For organizations building on the Sovereign Stack — on-premise hardware, self-hosted inference, Kubernetes orchestration — this is good news. The scheduler capabilities that are reaching mainline Kubernetes make the on-premise path more operationally viable. Workload-aware scheduling, topology-aware placement, fractional GPU allocation, gang scheduling for distributed jobs — these are the capabilities that have historically required custom HPC schedulers or hyperscaler-managed AI infrastructure. They are entering the community Kubernetes codebase.
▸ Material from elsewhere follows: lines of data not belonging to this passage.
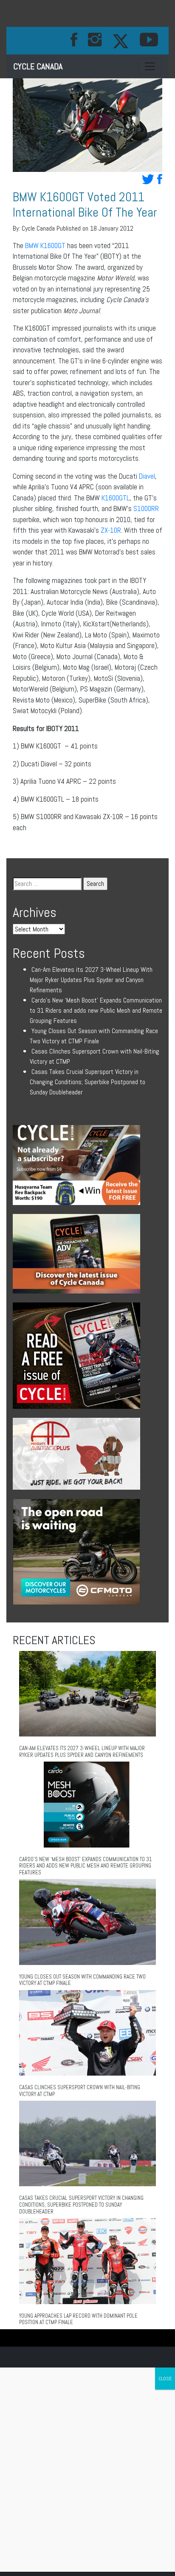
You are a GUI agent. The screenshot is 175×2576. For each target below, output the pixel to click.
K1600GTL (116, 498)
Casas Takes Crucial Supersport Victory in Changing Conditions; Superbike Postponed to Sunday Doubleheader (87, 1082)
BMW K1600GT (45, 245)
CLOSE (165, 2378)
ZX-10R (111, 530)
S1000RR (146, 508)
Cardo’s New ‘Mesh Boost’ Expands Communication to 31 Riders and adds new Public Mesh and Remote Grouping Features (96, 1010)
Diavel (147, 476)
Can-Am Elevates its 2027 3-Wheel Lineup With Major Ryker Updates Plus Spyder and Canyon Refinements (91, 979)
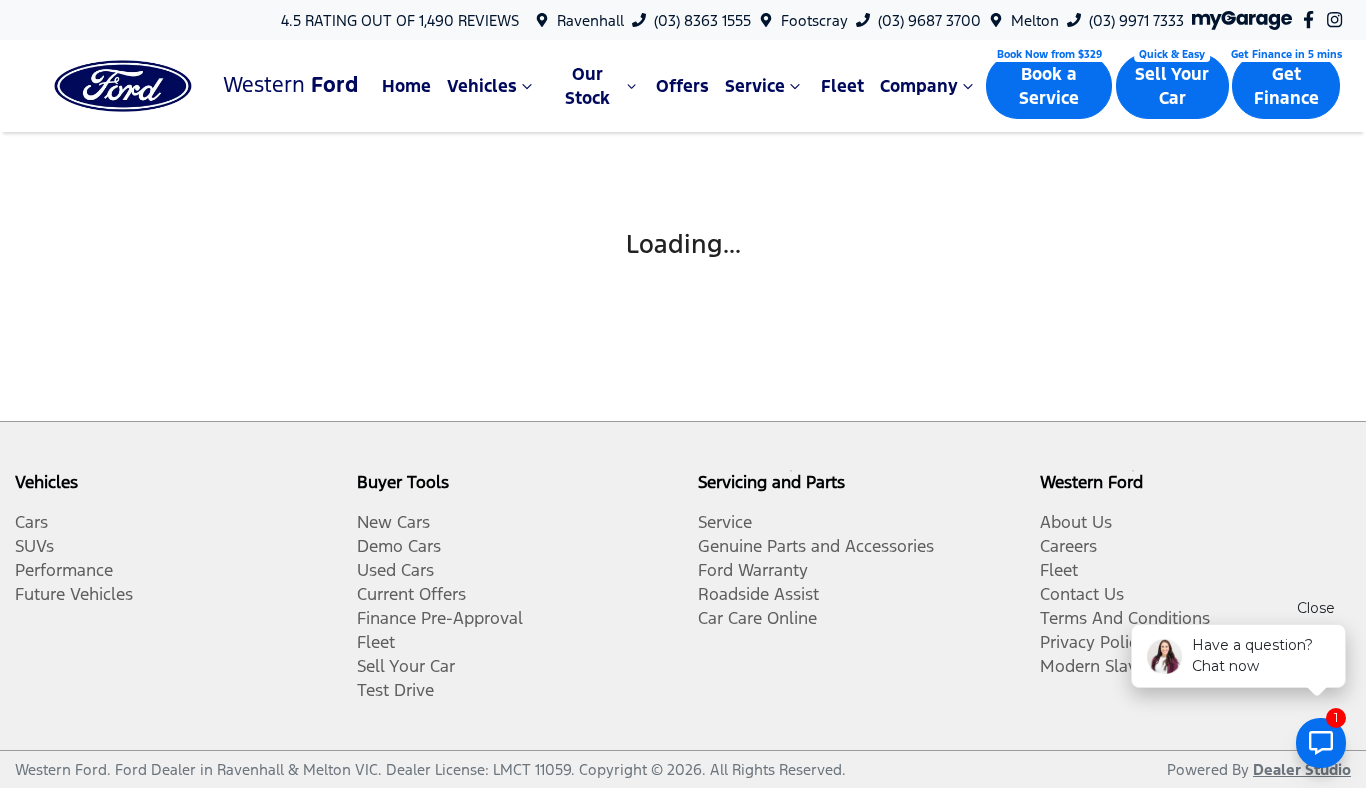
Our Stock (587, 86)
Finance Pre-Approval (440, 618)
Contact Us (1082, 594)
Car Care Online (757, 618)
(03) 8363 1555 (702, 20)
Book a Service (1049, 86)
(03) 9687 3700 (929, 20)
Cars (31, 522)
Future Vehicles (74, 594)
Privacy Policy (1093, 642)
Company (919, 86)
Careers (1068, 546)
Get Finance (1286, 86)
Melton (1035, 20)
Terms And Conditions (1125, 618)
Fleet (842, 86)
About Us (1076, 522)
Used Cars (395, 570)
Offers (682, 86)
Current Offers (411, 594)
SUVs (34, 546)
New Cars (393, 522)
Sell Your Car (1172, 86)
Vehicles (482, 86)
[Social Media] (1312, 19)
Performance (64, 570)
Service (755, 86)
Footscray (814, 20)
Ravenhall (590, 20)
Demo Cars (399, 546)
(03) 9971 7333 (1136, 20)
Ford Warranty (753, 570)
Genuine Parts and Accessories (816, 546)
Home (406, 86)
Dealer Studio (1302, 769)
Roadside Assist (758, 594)
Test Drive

For organizations running on cloud-managed Kubernetes (AKS, EKS, GKE), the same capabilities are available in the managed layer. The cloud versions will have additional integrations specific to each provider's hardware. The community versions will have the full capability without the cloud dependency. Both paths converge on the same scheduler primitives.
The three-year question is not whether Kubernetes will be the AI capacity broker. It is whether your organization will be sophisticated enough in how you express your workloads' requirements to benefit from the brokering capabilities the scheduler is developing.
The Workload Expression Gap
Here is the practical challenge I am watching emerge in organizations deploying AI on Kubernetes. The scheduler is developing the capability to make sophisticated, topology-aware, workload-aware placement decisions. But those decisions are only as good as the requirements expressed by the workloads being scheduled.
If your inference deployment requests nvidia.com/gpu: 1 and nothing else, DRA and PodGroup scheduling cannot help you — they have no requirements to optimize against. If your distributed training job does not specify its topology constraints in PodGroup terms, the scheduler cannot gang-schedule it correctly. The capabilities are present; the workload definitions have not caught up.
The next engineering discipline that matters for Kubernetes AI infrastructure is workload expression: knowing how to specify what your AI jobs actually need in terms that the scheduler can act on. Topology requirements, VRAM floors, interconnect preferences, gang scheduling constraints, fractional allocation boundaries. Getting these right is the difference between a cluster that the scheduler optimizes intelligently and one that the scheduler treats as a bag of generic resource requests.
The capacity broker is ready. The question is whether your workloads are ready to be brokered properly.